その六六七

 

 





 






 





 

みつからず 風のまにまに 吹かれてゆくよ

朝の新聞を、周回遅れで読んでいたら
今日は5月18日だから、ことばの日だよって
書いてあった。

少し忘れたいのになっていう時もあって。
いつも仕事で向かい合っていて、日常もSNSの
テキストを読んでは言葉にさらされている。

わたしはずっとなにかに迷い込むのがすきだった。

人の中に街のなかに時間のなかに。
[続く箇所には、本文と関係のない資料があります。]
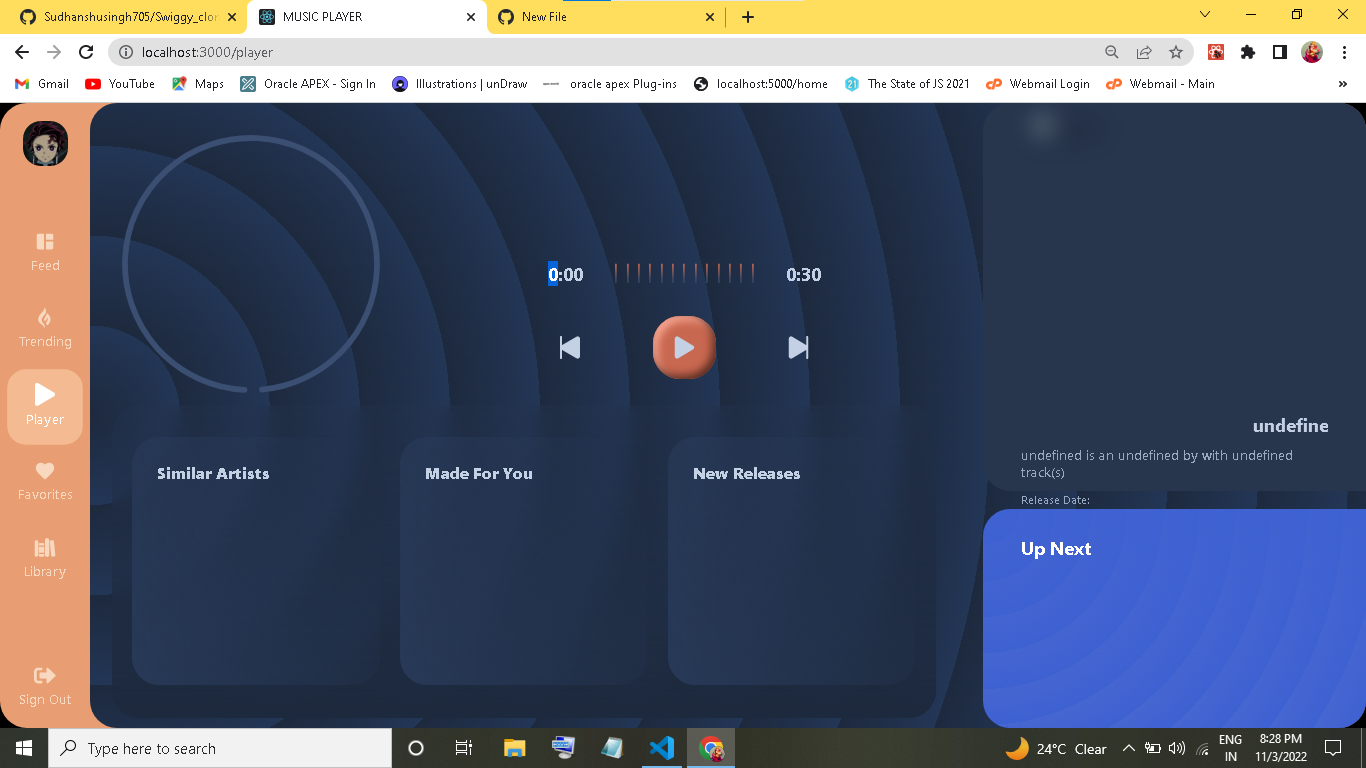Expand the Up Next queue panel

pyautogui.click(x=1056, y=548)
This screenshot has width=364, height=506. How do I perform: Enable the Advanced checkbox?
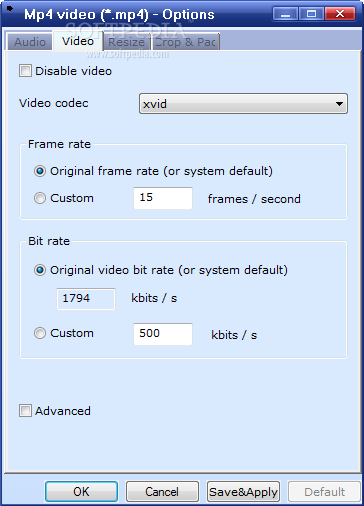(x=25, y=411)
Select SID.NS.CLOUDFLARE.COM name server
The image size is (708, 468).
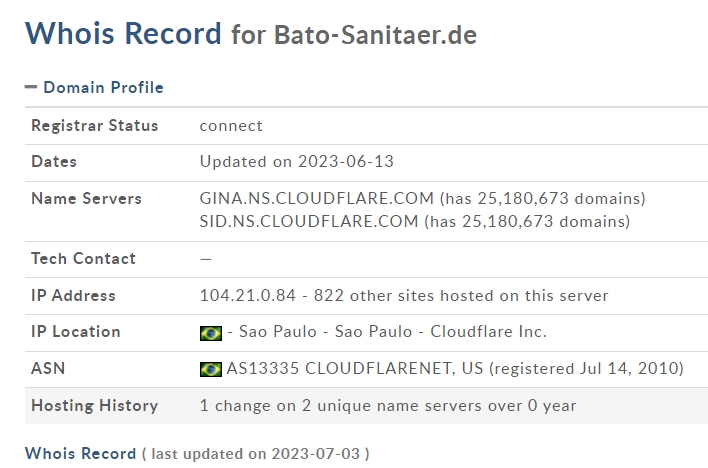coord(309,221)
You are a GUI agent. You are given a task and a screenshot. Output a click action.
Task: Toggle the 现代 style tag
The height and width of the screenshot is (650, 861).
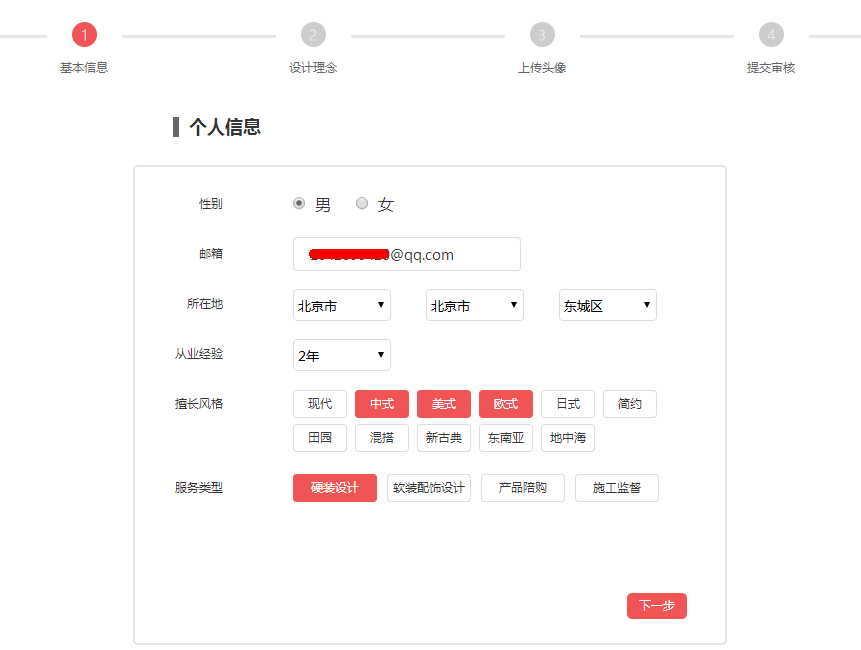(x=320, y=404)
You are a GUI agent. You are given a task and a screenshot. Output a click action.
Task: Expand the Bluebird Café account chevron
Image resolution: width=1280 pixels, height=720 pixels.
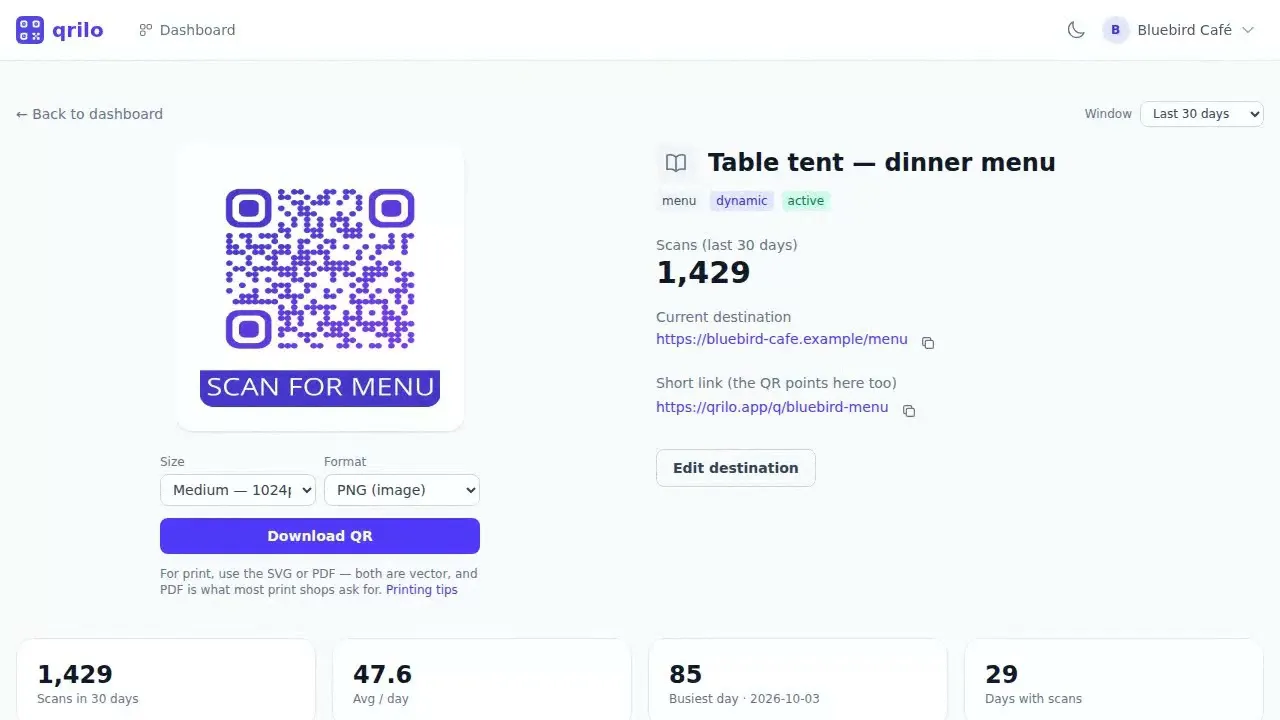pyautogui.click(x=1247, y=30)
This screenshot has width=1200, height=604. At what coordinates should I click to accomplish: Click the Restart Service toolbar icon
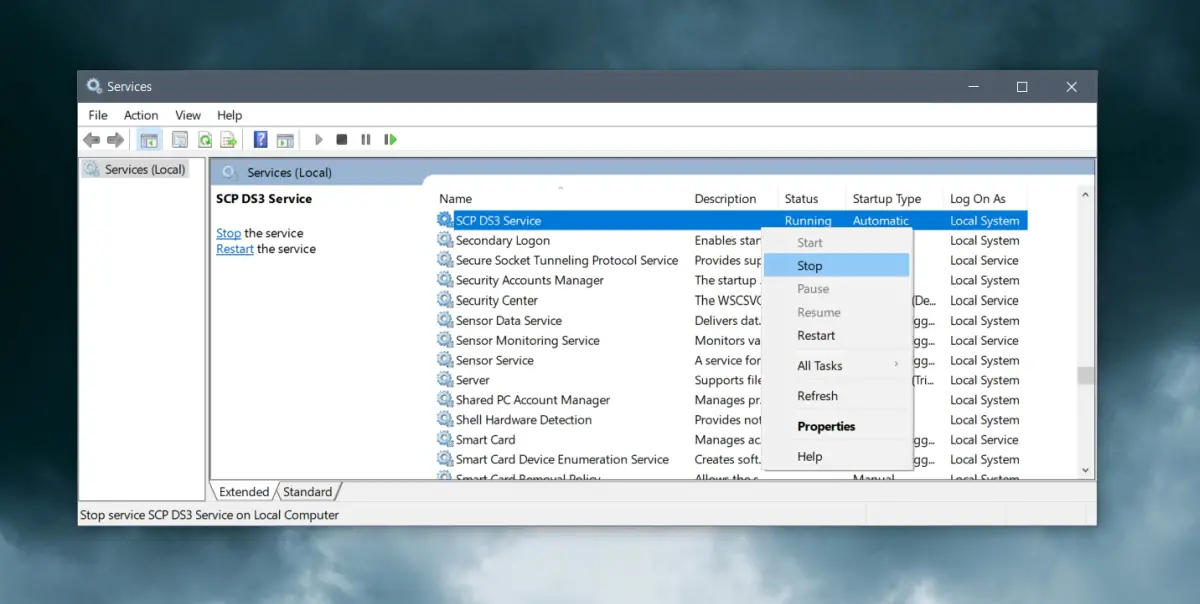(391, 140)
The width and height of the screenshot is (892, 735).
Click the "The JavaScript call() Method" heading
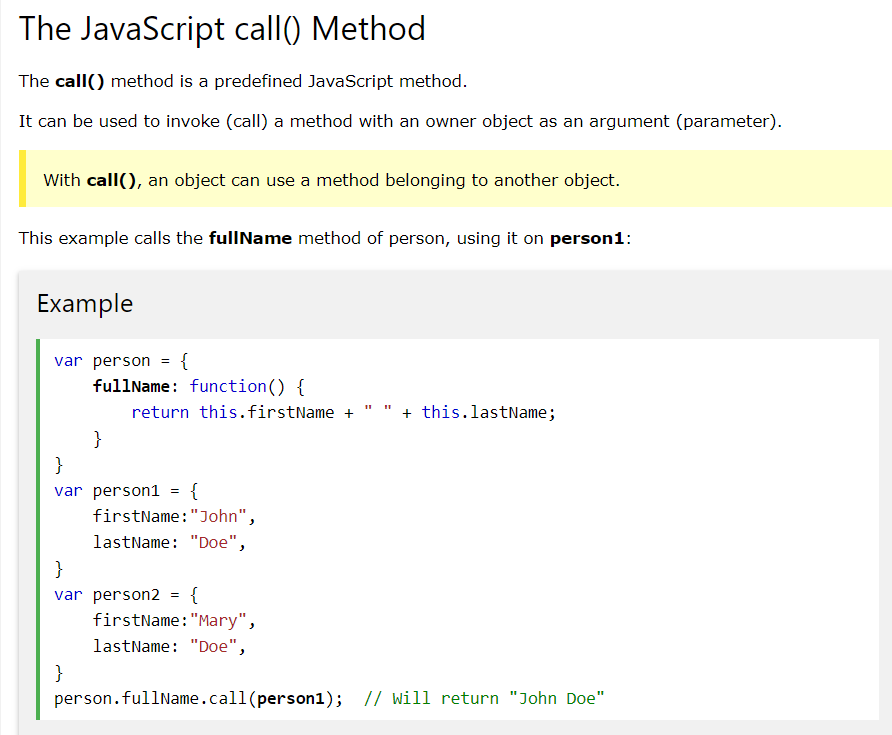coord(222,29)
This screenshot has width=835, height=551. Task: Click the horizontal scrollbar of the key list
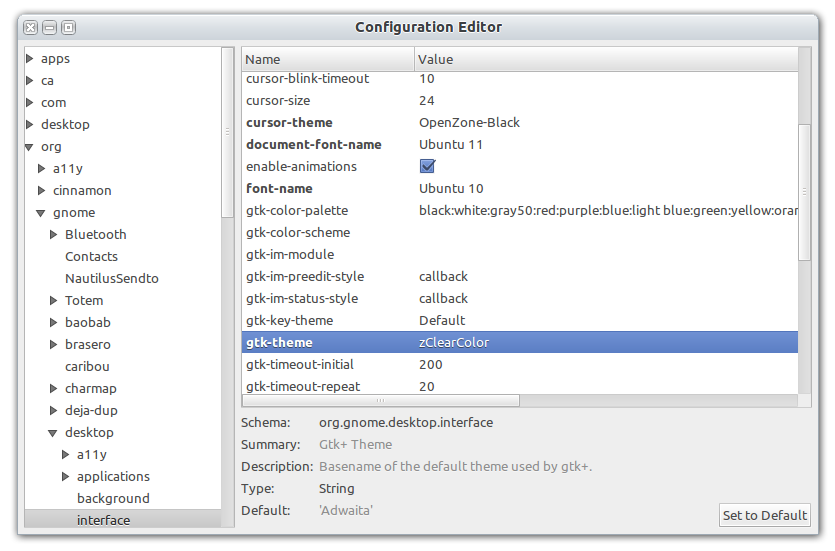click(x=381, y=401)
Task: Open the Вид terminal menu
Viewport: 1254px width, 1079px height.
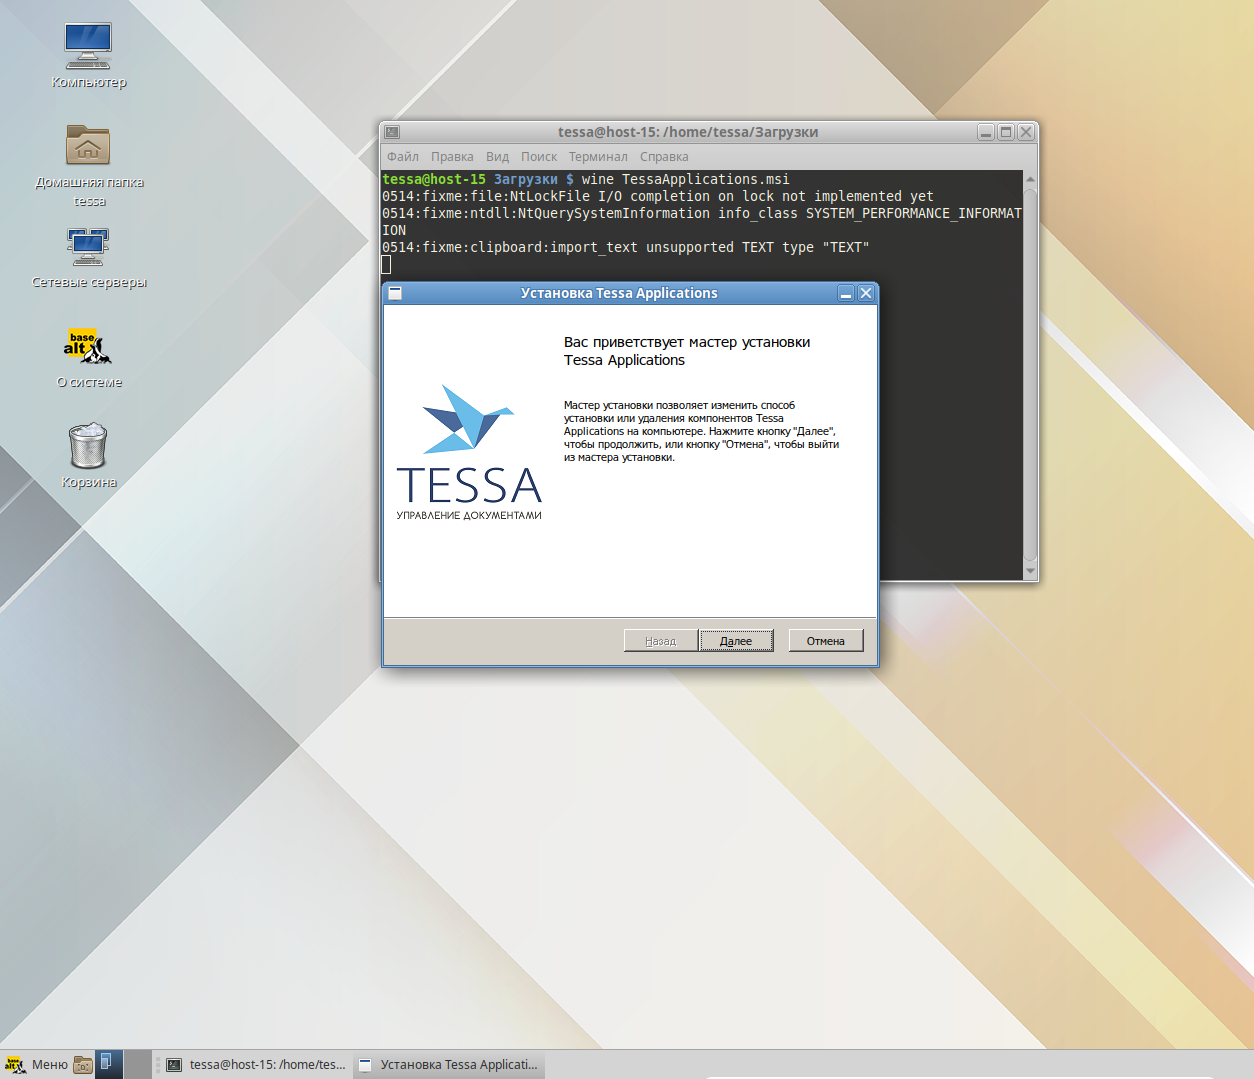Action: 497,157
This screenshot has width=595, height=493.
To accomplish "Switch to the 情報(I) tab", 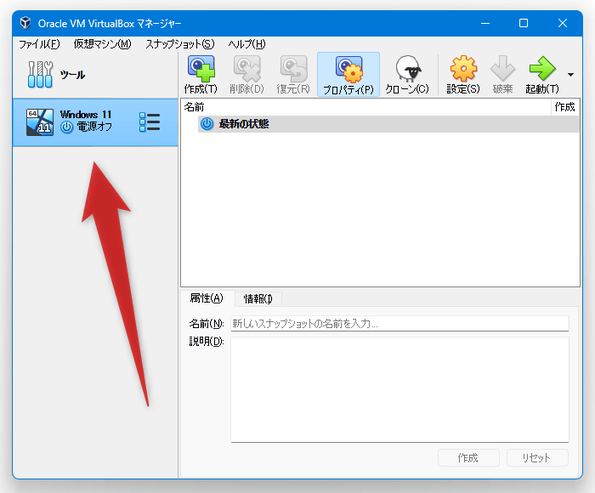I will [258, 299].
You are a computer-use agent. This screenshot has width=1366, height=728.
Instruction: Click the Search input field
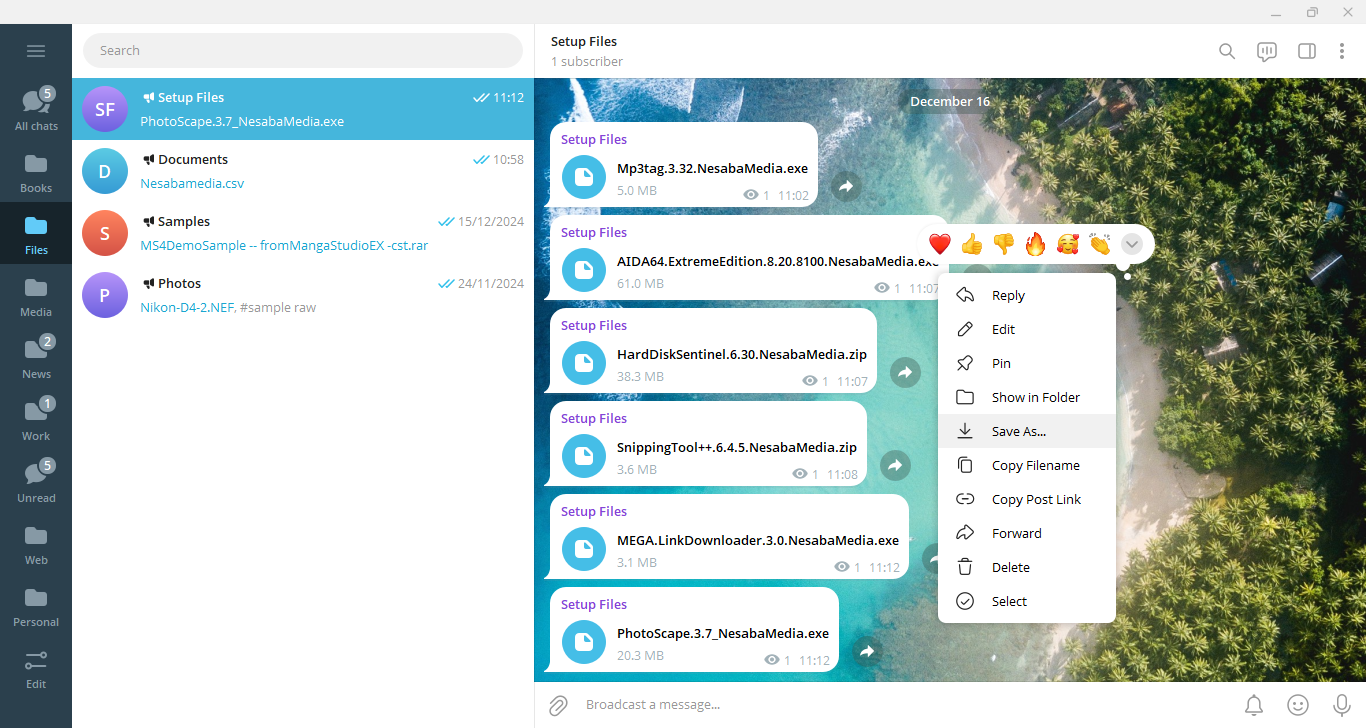click(303, 50)
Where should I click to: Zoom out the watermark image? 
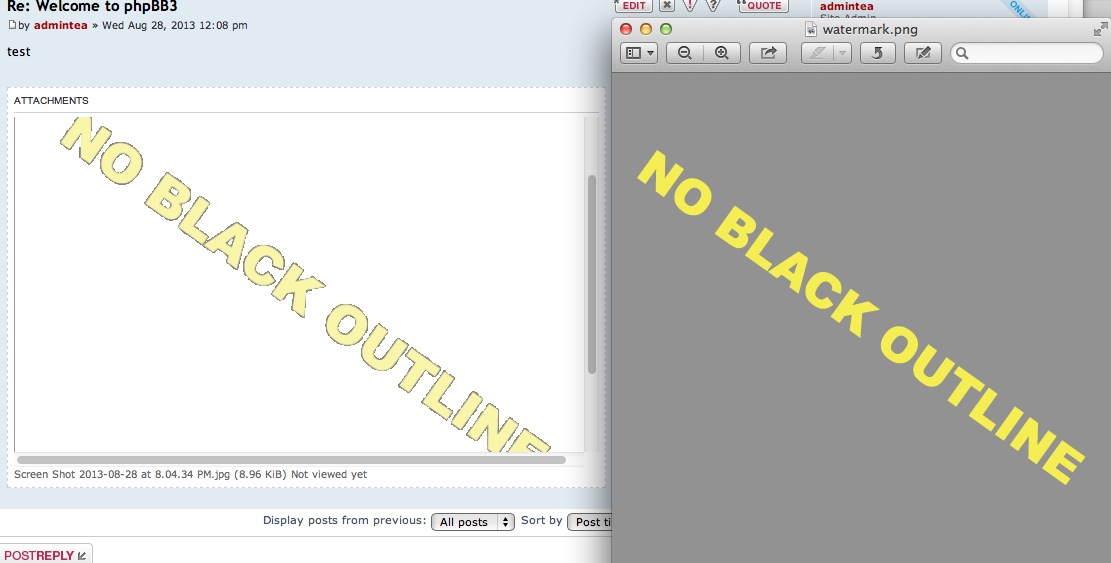tap(685, 53)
そして言葉の
なかにも。

本棚のガラス戸のなかに言葉が待っていて。
ページを開いたときにしかそれは、なにも言って
くれない。

本を読むという能動的なはたらきが起きてはじめて、
言葉が動き出す。

震えながら迷い込んだそれのなかに。過去の痛みを
なぞらえられて、いっそ嫌いになりたかった言葉に
もいくつも出会った。

そんな言葉に出会った時、わたしのいまの読みほどく力で
間に合っているのかわからなくて、迷っていた。

そして、やがてそれはじぶんのなかに馴染んでゆく。

嫌いはきらいなりに。
好きはすきなりに。
言葉を伝えたはずなのに、ちゃんと
伝わらない言葉もある。

ありがとうも、さよならもいずれに
してもその意味を携えて届かなければ
ことばはことばとして不憫だと思う。

きっとSNSのあちらこちらでそんな
齟齬を覚えたことばたちがゆきかっているに
違いない。

曲解されたり、誤解されたり、そうじゃないん
だよって、言葉を発したり。

人間じゃなくて、ことばじしんがそう叫んでる
かもしれない。

狂おしくもなく、誰の胸にも響かない言葉をまの
あたりにして。

言葉は言葉の役目を終える。
生きたまま終わることば。

死んだまま終わる言葉。
でも、そんな言葉の日だったのだから
ことばじしんが、ことばであってよかった
って思えるような、時間を過ごしていたら
いいのになって、ちょっと思う

ことばの日がおわっても、またあしたの
ことばもつづいてゆくね。

おつかれさま、今日のことばたち。